The influence of ${\varphi }_{hnf}$ volume fraction of hybrid nanoparticles is depicted in Figure 6 and Figure 7. It is found that the temperature can be enhanced for greater values of ${\varphi }_{hnf}$ and velocity depicted declines, respectively. For example, from ${\varphi }_{hnf}=0$, the base fluid is water and has greater velocity, but on increasing ${\varphi }_{hnf}=0.01, 0.02, 0.04$, decay was observed in velocity. Physically, for large values of ${\varphi }_{hnf}$, the viscous forces dominate and finally velocity decreases. As a result, water-based hybrid nanoparticles are denser than pure water.

Temperature decreases when increasing the value of Pr in Figure 8. Physically, the thermal conductivity increasing the values of Pr, making fluid thicker, causes the minimum thickness of the thermal boundary layer. The effect of the velocity profile on Pr is shown in Figure 9. Velocity reduces for bigger values of Pr. Actually, the fluids have bigger viscosity for a large Pr number, and minimum thermal conductivity reduces the velocity due to thicker fluid. In the following, the influence of time to temperature and velocity can be seen in Figure 10 and Figure 11. Time advance causes the increase of the temperature as well as velocity.

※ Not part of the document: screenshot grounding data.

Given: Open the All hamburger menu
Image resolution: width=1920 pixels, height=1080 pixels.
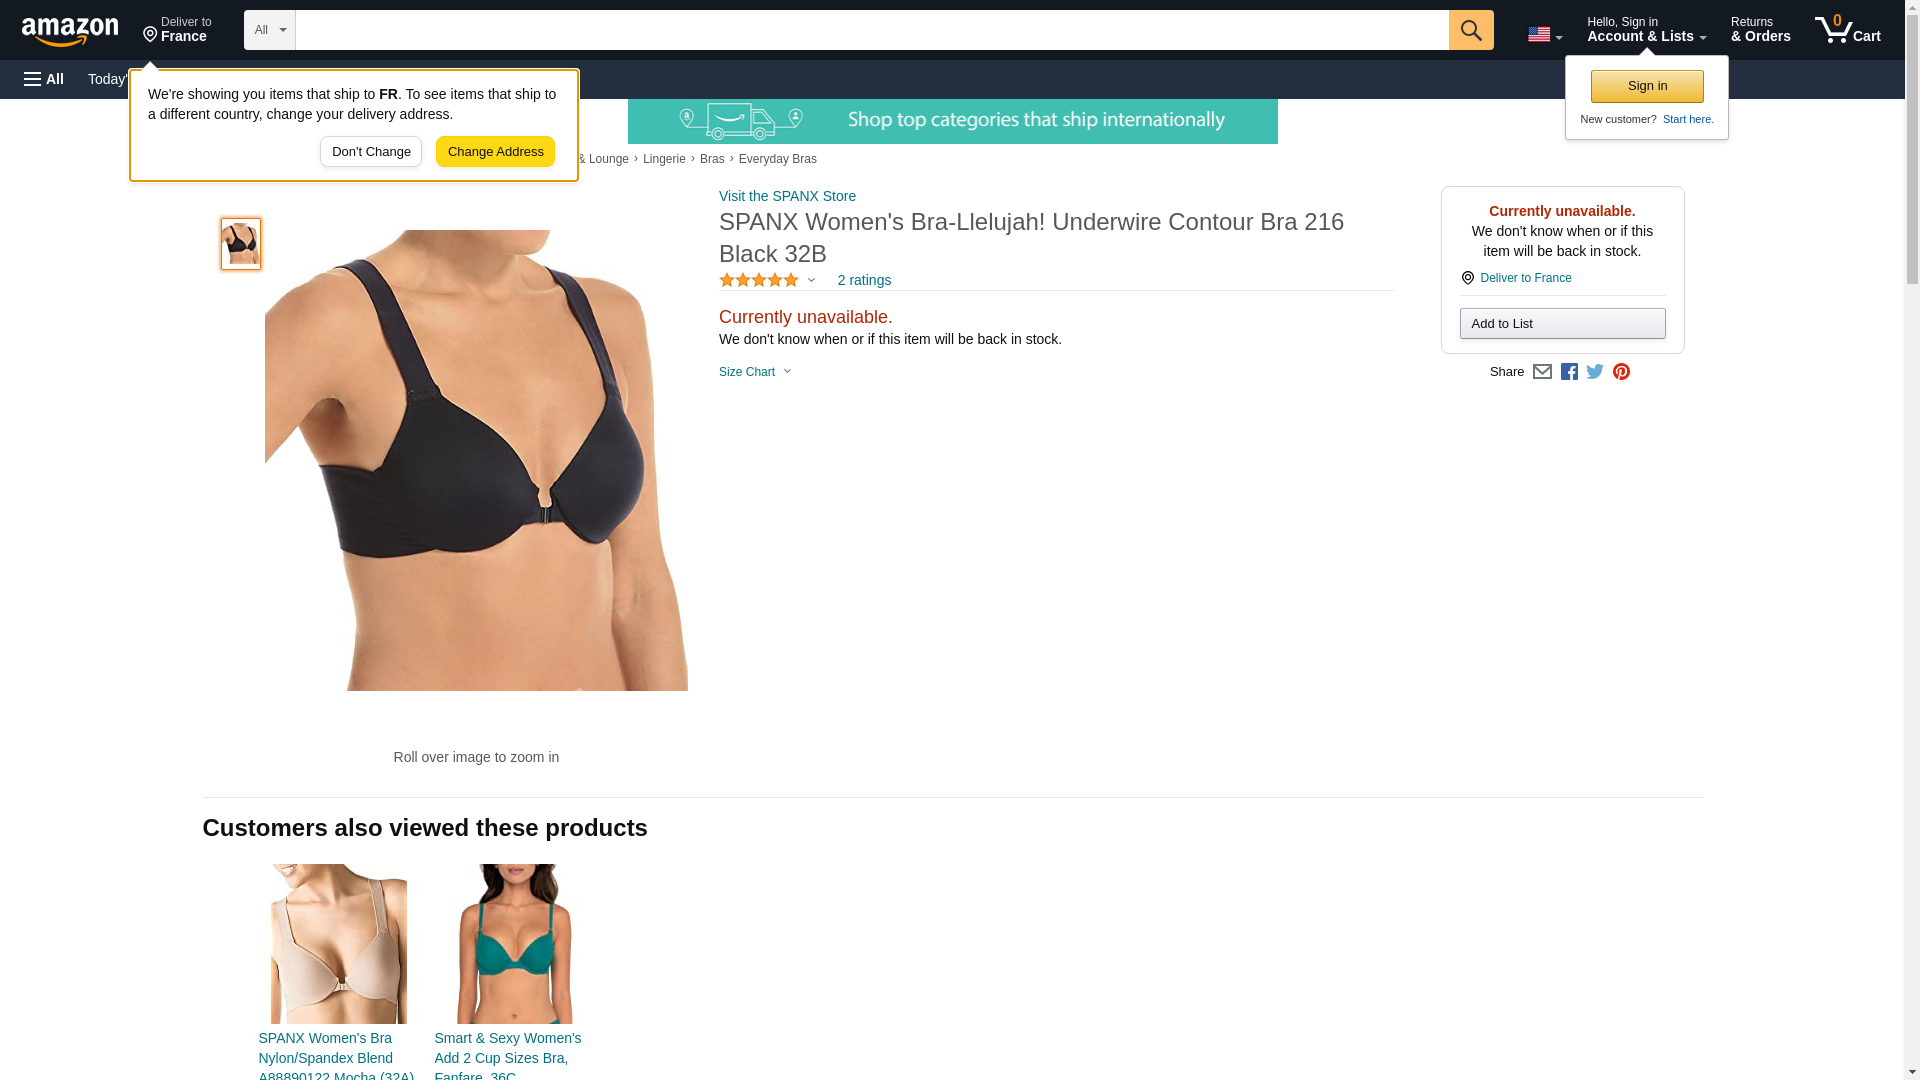Looking at the screenshot, I should [44, 79].
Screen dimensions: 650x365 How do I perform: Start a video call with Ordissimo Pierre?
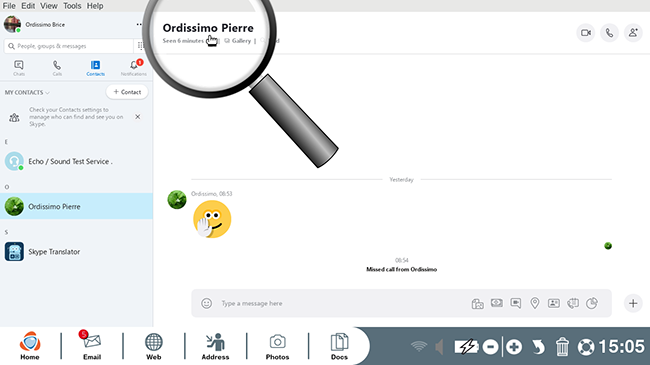click(586, 33)
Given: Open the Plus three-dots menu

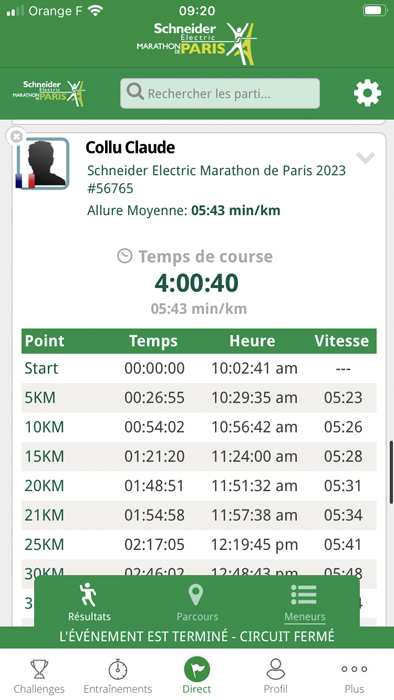Looking at the screenshot, I should click(x=354, y=676).
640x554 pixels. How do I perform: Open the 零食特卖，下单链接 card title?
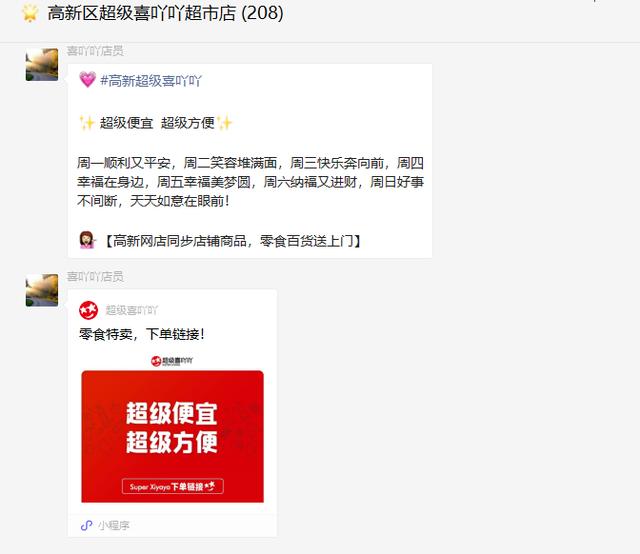[x=142, y=334]
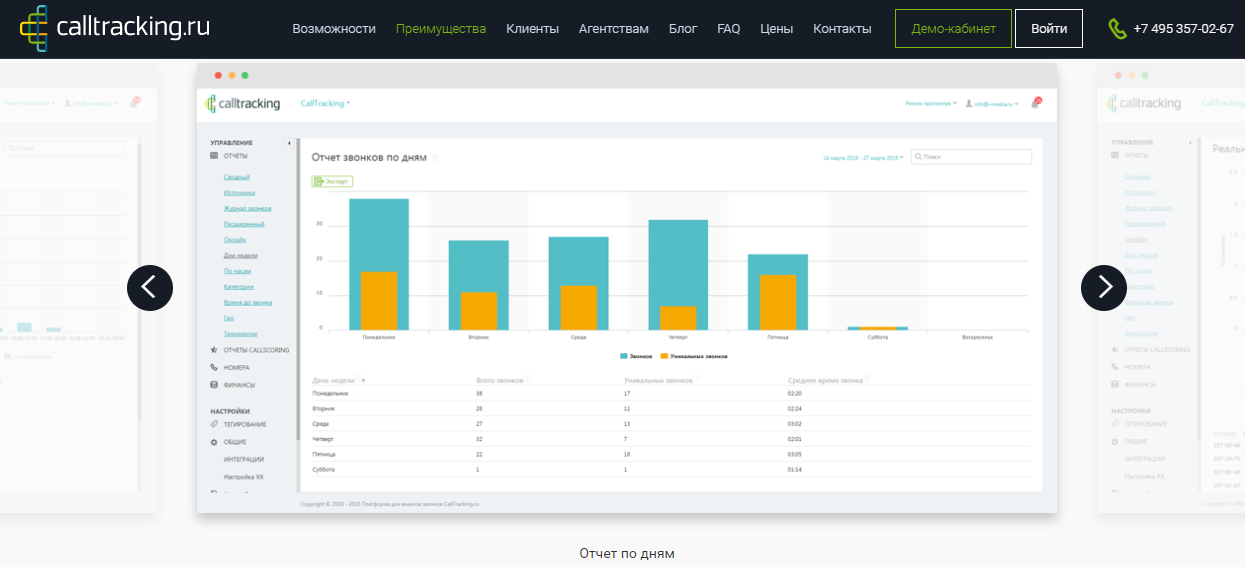Click the Поиск search field in report

[976, 157]
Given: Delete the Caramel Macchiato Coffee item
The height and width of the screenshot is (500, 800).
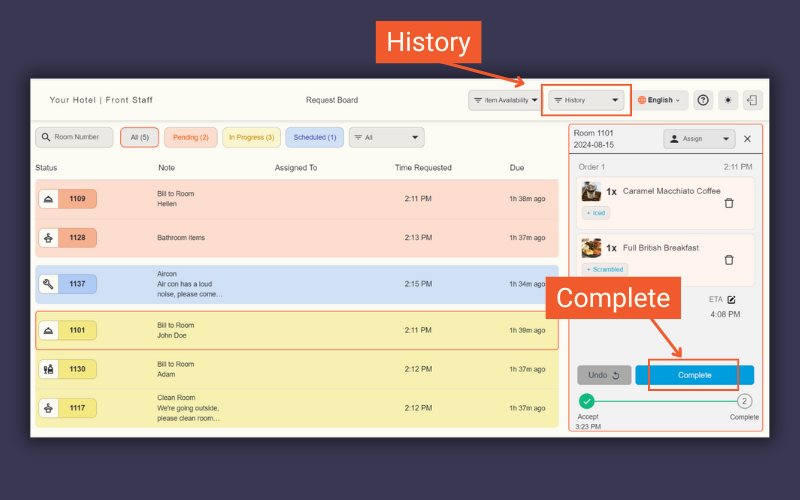Looking at the screenshot, I should coord(728,203).
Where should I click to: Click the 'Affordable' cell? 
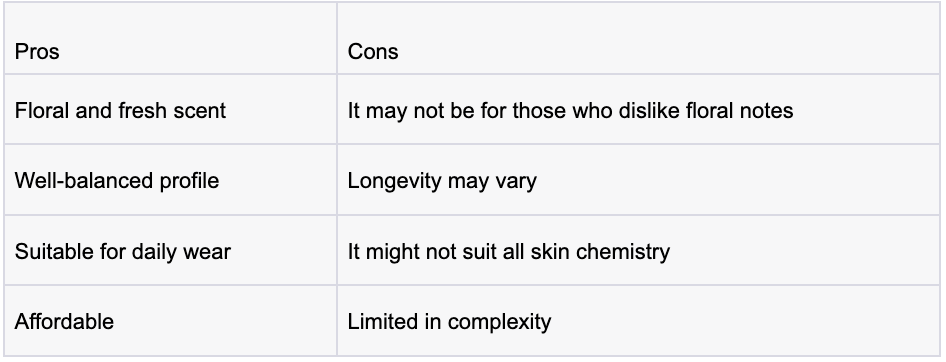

Velocity increases as we increase the values of Gr in Figure 12. This is because when Gr is increased, the buoyancy forces become stronger, which results in more convection taking place. Therefore, after that, the velocity increases. Figure 13 shows that the velocity decreases as we rise the values of M. Physically, it can occur that it answers to the drag force, which has an influence on the velocity profile that faces the fluid motion. As a result, velocity decreases.

5. Conclusions

This paper deals with the analytical solutions of fractional partial differential equations appearing in heat transport phenomena. The analysis includes base fluid modeled as water together with different nanoparticles. The solutions are obtained via the Laplace transform method, and the following conclusions can be drawn:

• Dual solutions for both temperature and velocity fields are predicted for different values of fractional parameters describing generalized. Fourier’s law (based on Prabhakar’s fractional derivative);
• Fluid property, i.e., temperature, can be enhanced by increasing the concentration level of nanoparticles;
• Finally, the fractional parameters (which accomplish the heat memory impacts) can control the thermal and momentum boundary layer thickness;
• The obtained solutions can be beneficial for proper analysis of real data and provide a tool for testing possible approximate solutions where needed.